Comparison of the size of channels between biomotors using rotation mechanism (left panel) and biomotors using revolution mechanism (right panel). The dsDNA biomotors with a channel size of twice the width of dsDNA argues against the a bolt and nut treading mechanism, supporting the conclusion of revolution rather than rotation (adapted from (Agirrezabala et al.,2005) with permission from Elsevier, adapted from (Sun et al.,2008) with permission from Elsevier and adapted from (De-Donatis et al.,2013)). (PDB IDs: RepA, 1G8Y. (Niedenzu et al.,2001); TrwB: 1E9R. (Gomis-Ruth et al.,2001); ssoMCM, 2VL6. (Liu et al.,2008); Rho, 3ICE. (Thomsen and Berger,2009); E1, 2GXA. (Enemark and Joshua-Tor,2006); T7-gp4D, 1E0J. (Singleton et al.,2000); FtsK, 2IUU. (Massey et al.,2006); Phi29-gp10, 1H5W. (Guasch et al.,2002); HK97 family-portal protein, 3KDR; SPP1-gp6, 2JES. (Lebedev et al.,2007); P22-gp1, 3LJ5. (Olia et al.,2011).

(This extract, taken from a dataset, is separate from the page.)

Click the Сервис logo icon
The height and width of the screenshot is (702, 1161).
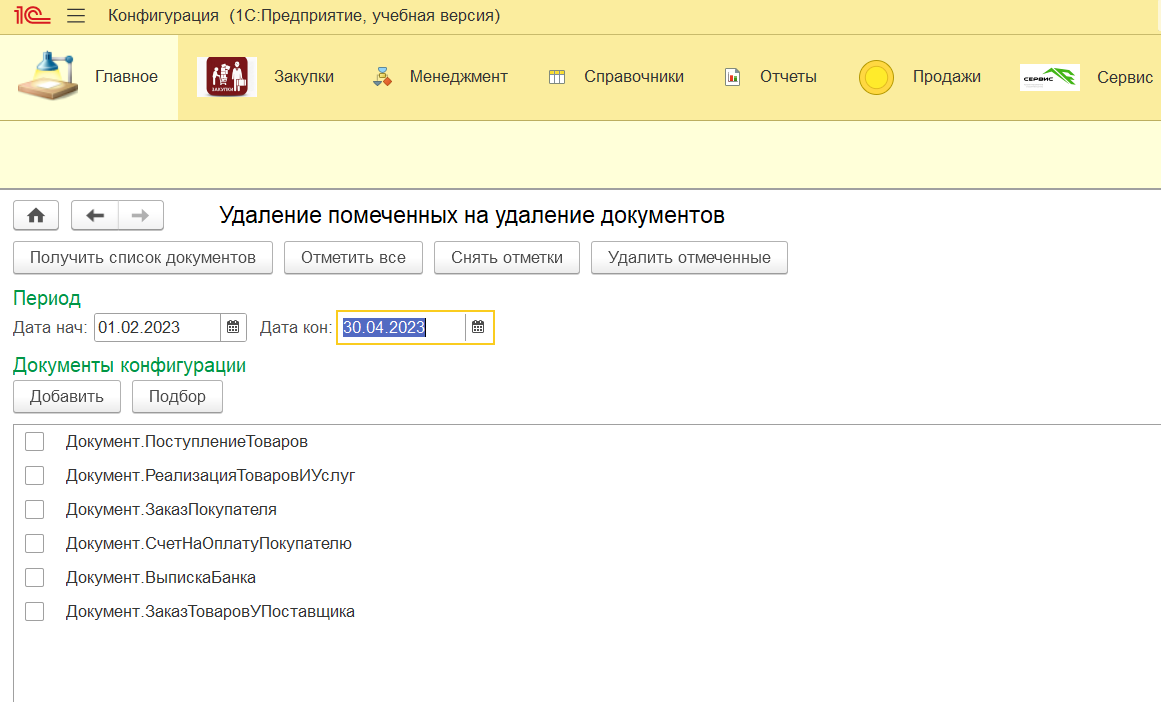click(x=1049, y=77)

T7-gp8 EM ID: EMD-1231. (Agirrezabala et al.,2005)).

Fig. 16

The use of channel chirality to distinguish revolution motors from rotation motors. A. In revolution motors, the right-handed DNA revolves within a left-handed channel (Guasch et al.,2002; Olia et al.,2011; Zhao et al.,2013). B. In rotation motors, the right-handed DNA rotates through a right-handed channel via the parallel thread, with RecA (Xing and Bell,2004a) and DnaB (Itsathitphaisarn et al.,2012) shown as examples (adapted from (De-Donatis et al.,2013)). (PDB IDs: RecA, 1XMS. (Xing and Bell,2004b); P22-gp1, 3LJ5. (Olia et al.,2011))

Fig. 17

Effect of DNA chemistry and structure on its packaging. A. Demonstration of blockage of dsDNA packaging by single-stranded gaps. When a single-stranded gap is present, only the left-end fragment of phi29 genomic DNA is packaged (adapted from (Moll and Guo,2005) with permission from Elsevier). B. T4 DNA packaging assays reveals that single stranded extensions with less than 12 bases at the DNA end do not inhibit translocation, whereas the ones with more bases do have a significant effect on the packaging (adapted from (Oram et al.,2008) with permission from Elsevier). C. Chemical modification of the negatively charged phosphate backbone on DNA packaging. Modification on the 3′→5′ strand does not block dsDNA packaging, but alternation on the other direction seriously affects DNA packaging. The results support the finding of the revolution mechanism showing that only one strand of the dsDNA interacts with the motor channel during revolution (adapted from (Aathavan et al.,2009) with permission from Nature Publishing Group).

Fig. 18

Elucidation of how the motor transports closed circular dsDNA without breaking any covalent-bonds or changing the topology of the DNA. A. Direct observation of ATPase complexes queuing and moving along dsDNA. Cy3 conjugated gp16 were incubated with (a, b, e) and without (d) dsDNA tethered between two polylysine beads. The zoomed in images are shown in (c) and (f). (g, h) The motion of the Cy3-gp16 spot was analyzed and a kymograph was produced to characterize the ATPase walking. (adapted from (Schwartz et al.,2013b) with permission from Elsevier). B. A model showing that gp16 hexamer acts as an open spiral filament similar to RecA filament with a different chirality rather than as a closed ring. (adapted from (De-Donatis et al.,2013)). C. Illustration of the assembly of the motor subunit on circular dsDNA. Subunits gather around the dsDNA chain first and then form a hexamer complex surrounding the DNA.